Re: [0/4] Proposal of SE-PostgreSQL patches

From: KaiGai Kohei <kaigai(at)ak(dot)jp(dot)nec(dot)com>
To: Tom Lane <tgl(at)sss(dot)pgh(dot)pa(dot)us>
Cc: pgsql-hackers(at)postgresql(dot)org, KaiGai Kohei <kaigai(at)kaigai(dot)gr(dot)jp>, kaigai(at)ak(dot)jp(dot)nec(dot)com
Subject: Re: [0/4] Proposal of SE-PostgreSQL patches
Date: 2008-05-07 05:52:27
Message-ID: 4821439B.8010006@ak.jp.nec.com
Views: Raw Message | Whole Thread | Download mbox | Resend email
Thread:
Lists: pgsql-hackers pgsql-patches

Tom, Thanks for your reviewing.

Tom Lane wrote:
> KaiGai Kohei <kaigai(at)ak(dot)jp(dot)nec(dot)com> writes:
>> I updated the series of SE-PostgreSQL patches for the latest pgsql-8.4devel tree.
>
> I tried to do a bit of testing of this, but it does not work on current
> Fedora 8, because the policy module doesn't build:
>
> [tgl(at)rh2 sepgsql-policy]$ make
> make -f /usr/share/selinux/devel/Makefile NAME=targeted
> make[1]: Entering directory `/home/tgl/sepgsql/contrib/sepgsql-policy'
> Compiling targeted sepostgresql module
> /usr/bin/checkmodule: loading policy configuration from tmp/sepostgresql.tmp
> sepostgresql.te:349:ERROR 'syntax error' at token 'corenet_tcp_recvfrom_labeled' on line 5675:
> # NOTE: These changes are to be merged in the later releases.
> corenet_tcp_recvfrom_labeled(sepgsql_server_type, sepgsql_client_type)
> /usr/bin/checkmodule: error(s) encountered while parsing configuration
> make[1]: *** [tmp/sepostgresql.mod] Error 1
> make[1]: Leaving directory `/home/tgl/sepgsql/contrib/sepgsql-policy'
> make: *** [sepostgresql.pp] Error 2
> [tgl(at)rh2 sepgsql-policy]$

This policy can be built on Fedora 9 or rawhide now.
The latest selinux-policy on Fedora 8 does not contain labeled networking
interfaces, so it makes errors.

FYI,
I also have a discussion to merge the SE-PostgreSQL security policy module
into the default upstreamed policy (called as reference policy).
http://marc.info/?t=120574668300001&r=1&w=2

I guess it will be merged former than the release date of PostgreSQL v8.4,
so it may not be necessary to include it within contrib/ .

In the next patch set, I like to provide it with different form.

> In the meantime, here are some random comments after my failed test
> build and a very fast scan through the patch:

> The patch tries to re-add ipcclean to the source tree --- probably a
> merge error?

I don't intend to modify ipcclean.
It is a bug in patch generation scripts, to be fixed soon.

> autoconf complains about the description-free AC_DEFINEs

OK, I add the following descriptions for my AC_DEFINEs.

AC_DEFINE(SECURITY_SYSATTR_NAME, "security_context",
[Enables system column for security attribute support])

(Stored items from a collection)
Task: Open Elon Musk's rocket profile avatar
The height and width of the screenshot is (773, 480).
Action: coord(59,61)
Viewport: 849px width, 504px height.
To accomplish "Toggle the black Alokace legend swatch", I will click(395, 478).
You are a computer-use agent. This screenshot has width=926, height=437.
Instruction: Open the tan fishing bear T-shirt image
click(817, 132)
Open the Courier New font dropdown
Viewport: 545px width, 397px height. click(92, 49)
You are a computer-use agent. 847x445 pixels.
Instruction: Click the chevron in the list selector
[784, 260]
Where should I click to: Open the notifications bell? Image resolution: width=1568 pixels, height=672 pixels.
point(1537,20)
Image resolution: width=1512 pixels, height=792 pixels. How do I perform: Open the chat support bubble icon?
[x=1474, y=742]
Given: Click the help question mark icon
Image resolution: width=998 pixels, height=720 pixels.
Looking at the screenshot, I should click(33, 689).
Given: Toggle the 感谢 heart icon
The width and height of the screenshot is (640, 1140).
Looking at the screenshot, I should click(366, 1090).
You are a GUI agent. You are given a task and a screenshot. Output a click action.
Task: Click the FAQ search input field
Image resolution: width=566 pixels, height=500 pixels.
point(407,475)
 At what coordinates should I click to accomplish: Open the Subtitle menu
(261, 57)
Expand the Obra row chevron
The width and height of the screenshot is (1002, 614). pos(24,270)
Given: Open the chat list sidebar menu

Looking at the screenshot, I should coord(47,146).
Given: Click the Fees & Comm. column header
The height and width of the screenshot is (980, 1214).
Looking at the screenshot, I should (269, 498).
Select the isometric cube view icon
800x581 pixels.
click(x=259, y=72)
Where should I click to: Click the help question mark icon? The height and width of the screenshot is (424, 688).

• [SHORT EXERCISE]: Reproduce verbatim the portion of the SE-PostgreSQL message starting with "It is a bug" and going on through "security attribute support])".

• [TASK RESULT]:
It is a bug in patch generation scripts, to be fixed soon.

> autoconf complains about the description-free AC_DEFINEs

OK, I add the following descriptions for my AC_DEFINEs.

AC_DEFINE(SECURITY_SYSATTR_NAME, "security_context",
[Enables system column for security attribute support])